Текст книги "Сказка серебряного века"
Автор книги: Леонид Андреев
Соавторы: Федор Сологуб,Зинаида Гиппиус,Николай Рерих,Александр Амфитеатров,Алексей Ремезов,Михаил Кузьмин
Жанры:
Ужасы
,сообщить о нарушении
Текущая страница: 20 (всего у книги 40 страниц)
И небо, и земля молчали, и ветер не дышал, когда Флореас тихо ответил:
– Хочу. Я твой раб, и жизнь моя принадлежит тебе.
Пламенем вспыхнули очи богини, радостно дрогнули ее ноздри, громкий крик, похожий на охотничий призыв, вырвался из ее груди. Она сошла с жертвенника и, прямая и трепещущая, как стрела, только что сорвавшаяся с тетивы, приблизилась к Флореасу. Теплые уста с дыханием, пропитанным ароматом животворящей амброзии, коснулись его губ; теплая рука обвила его шею и закрыла ему глаза. Флореас слышал, как богиня отделила его от земли… как они медленно и плавно поднялись в воздух, сырой и прохладный… С шумом, песнями и смехом, взвилась за ними вся толпа, наполнявшая храм; ее движение рождало в воздухе волны, как в море… Богиня сняла руку с глаз Флореаса; он увидал себя на страшной высоте; огни храма меркли глубоко внизу. Закрыв глаза, он почти без чувств склонился на плечо богини, пропитанное светом осенявшего ее полумесяца… Как сквозь сон, слышал он охотничьи крики и свист вихря, помчавшего воздушный поезд в безвестную даль. Волосы богини, подхваченные ветром, хлестали его по лицу.
– Не бойся! – слышал ее голос Флореас, – не бойся, супруг мой. Тот, кого я держу в своих объятиях, не должен ничего бояться. Он сильнее природы, она его слуга…
Они мчались над широкими реками в плоских берегах, над темными городами с стрелкообразными колокольнями, над тихо шепчущими маисовыми полями, изрезанными сетью мутных каналов, над болотами, окутанными в густую пелену опасных туманов, – направляясь на далекий север, к неприступной стене суровых Альпов. Снежная метель захватила воздушный поезд, потащила его по узким ущельям к сверкающим льдинам глетчера и долго крутила охоту богини по снежным полям. Стадо серн пронеслось так далеко, что Флореасу оно показалось стадом каких-то рогатых мышей. Но богиня бросила стрелу, и стадо рухнуло в внезапно открывшуюся пред ними бездну.
– Галло-э! добыча! добыча! – закричала богиня. И хохотом, и воплями отвечала ее дикая охота. Гремели рога, выли псы, звенела арфа прекрасного светлого бога.
Они спускались к тихим озерам, чтобы поражать проворных выдр, когда они выныривали из-под воды, держа в зубах карпа или щуку.

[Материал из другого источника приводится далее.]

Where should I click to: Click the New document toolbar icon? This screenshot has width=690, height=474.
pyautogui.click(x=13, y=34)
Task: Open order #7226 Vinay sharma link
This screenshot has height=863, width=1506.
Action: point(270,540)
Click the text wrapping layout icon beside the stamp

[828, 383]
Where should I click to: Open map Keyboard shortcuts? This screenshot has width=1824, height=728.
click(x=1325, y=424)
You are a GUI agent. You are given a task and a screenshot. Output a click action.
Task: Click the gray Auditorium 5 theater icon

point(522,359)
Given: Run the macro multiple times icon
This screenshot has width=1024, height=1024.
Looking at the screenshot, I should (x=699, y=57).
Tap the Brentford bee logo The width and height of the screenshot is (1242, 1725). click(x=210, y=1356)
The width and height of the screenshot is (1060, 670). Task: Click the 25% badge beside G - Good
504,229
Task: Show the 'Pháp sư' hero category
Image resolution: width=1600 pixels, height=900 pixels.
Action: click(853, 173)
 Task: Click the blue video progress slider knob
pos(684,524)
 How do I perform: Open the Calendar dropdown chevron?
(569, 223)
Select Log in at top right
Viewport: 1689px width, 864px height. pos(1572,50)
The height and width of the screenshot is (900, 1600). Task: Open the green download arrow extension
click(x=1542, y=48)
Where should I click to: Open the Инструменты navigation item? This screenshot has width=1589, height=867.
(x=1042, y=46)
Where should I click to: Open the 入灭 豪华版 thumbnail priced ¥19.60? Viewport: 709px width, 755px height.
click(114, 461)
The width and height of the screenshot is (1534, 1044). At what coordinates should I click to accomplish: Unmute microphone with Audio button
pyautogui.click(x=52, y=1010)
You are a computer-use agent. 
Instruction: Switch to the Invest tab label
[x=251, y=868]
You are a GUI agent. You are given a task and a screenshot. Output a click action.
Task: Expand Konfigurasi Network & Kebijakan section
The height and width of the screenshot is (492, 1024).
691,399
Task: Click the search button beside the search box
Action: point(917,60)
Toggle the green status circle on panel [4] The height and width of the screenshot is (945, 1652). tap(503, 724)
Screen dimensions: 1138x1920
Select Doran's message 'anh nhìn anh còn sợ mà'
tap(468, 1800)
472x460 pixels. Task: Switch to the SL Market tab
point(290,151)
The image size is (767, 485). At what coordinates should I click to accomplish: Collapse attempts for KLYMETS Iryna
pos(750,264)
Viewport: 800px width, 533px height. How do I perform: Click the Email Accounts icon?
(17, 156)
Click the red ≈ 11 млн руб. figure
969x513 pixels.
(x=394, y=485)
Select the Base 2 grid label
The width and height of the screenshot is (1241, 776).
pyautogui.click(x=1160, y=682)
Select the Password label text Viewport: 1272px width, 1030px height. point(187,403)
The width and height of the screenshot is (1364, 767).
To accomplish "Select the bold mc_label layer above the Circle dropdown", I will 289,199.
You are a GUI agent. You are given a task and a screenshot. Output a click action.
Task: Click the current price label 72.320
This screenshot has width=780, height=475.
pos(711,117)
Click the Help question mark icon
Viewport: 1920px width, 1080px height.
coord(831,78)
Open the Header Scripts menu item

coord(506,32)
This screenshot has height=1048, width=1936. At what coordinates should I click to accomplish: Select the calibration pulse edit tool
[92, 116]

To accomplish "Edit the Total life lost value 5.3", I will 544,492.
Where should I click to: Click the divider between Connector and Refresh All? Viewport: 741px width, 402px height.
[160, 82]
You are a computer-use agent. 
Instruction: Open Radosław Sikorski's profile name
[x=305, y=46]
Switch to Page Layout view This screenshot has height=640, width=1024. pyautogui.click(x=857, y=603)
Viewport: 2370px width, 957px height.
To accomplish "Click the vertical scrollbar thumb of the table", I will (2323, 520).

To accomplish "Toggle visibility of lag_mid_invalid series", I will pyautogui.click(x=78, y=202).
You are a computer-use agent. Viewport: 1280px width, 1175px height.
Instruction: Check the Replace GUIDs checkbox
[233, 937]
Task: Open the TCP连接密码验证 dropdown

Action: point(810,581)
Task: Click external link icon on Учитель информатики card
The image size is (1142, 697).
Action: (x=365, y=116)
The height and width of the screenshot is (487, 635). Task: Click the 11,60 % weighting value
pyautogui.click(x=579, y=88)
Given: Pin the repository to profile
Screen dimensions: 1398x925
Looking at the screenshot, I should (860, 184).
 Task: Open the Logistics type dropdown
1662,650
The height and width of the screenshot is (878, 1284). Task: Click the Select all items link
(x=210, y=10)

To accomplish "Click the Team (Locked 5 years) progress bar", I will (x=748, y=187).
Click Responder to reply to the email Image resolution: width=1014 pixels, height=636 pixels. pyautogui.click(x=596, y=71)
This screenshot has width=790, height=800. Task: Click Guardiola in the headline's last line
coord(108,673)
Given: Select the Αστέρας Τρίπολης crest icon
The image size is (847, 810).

Богиня опрокидывала постройки умных бобров и, когда зверьки темными пятнами ускользали в разные стороны, сыпала в них убийственные стрелы. Потянулись лесистые равнины Германии. Лиственное море шумело и волновалось от веяния волшебного полета. Ноги Флореаса скользили по вершинам столетних дубов. Мохнатые зубры, ветворогие лоси, лани с кроткими глазами, привлеченные блеском полумесяца на челе великой охотницы, выбегали на лесные прогалины и метались, оглашая ночную тишь мычанием и блеянием. Им отвечали в кустарниках голодные волки, испуганные медведи жалобно рыкали в глубоких берлогах. Но стрелы богини падали, как дождь, и, когда поезд дикой охоты улетал, рев и вой животных сменялся зловещею тишиною кладбища. Запах крови поднимался от леса. Богиня жадно впивала его, раздувая ноздри, привычные к жертвенным ароматам. Глаза ее сверкали, как у тигрицы, впускающей когти в оленя. Она казалась двуногим зверем, но зверем сверхъестественным, в котором соединялись и самое возвышенное, и самое ужасное существа животного мира: зверь – самый хищный и самый красивый, самый кровожадный и самый величественный, самый жестокий и самый обаятельный. Пред нею надо было трепетать, но нельзя было не восторгаться ею и не поработиться ей всей душой. Под обаянием ее взгляда, Флореас кричал так же, как она, вместе с нею рассыпал смертоносные стрелы, с тем же наслаждением впивал одуряющий запах потоков крови, обозначавших страшный путь дикой охоты по северным лесам.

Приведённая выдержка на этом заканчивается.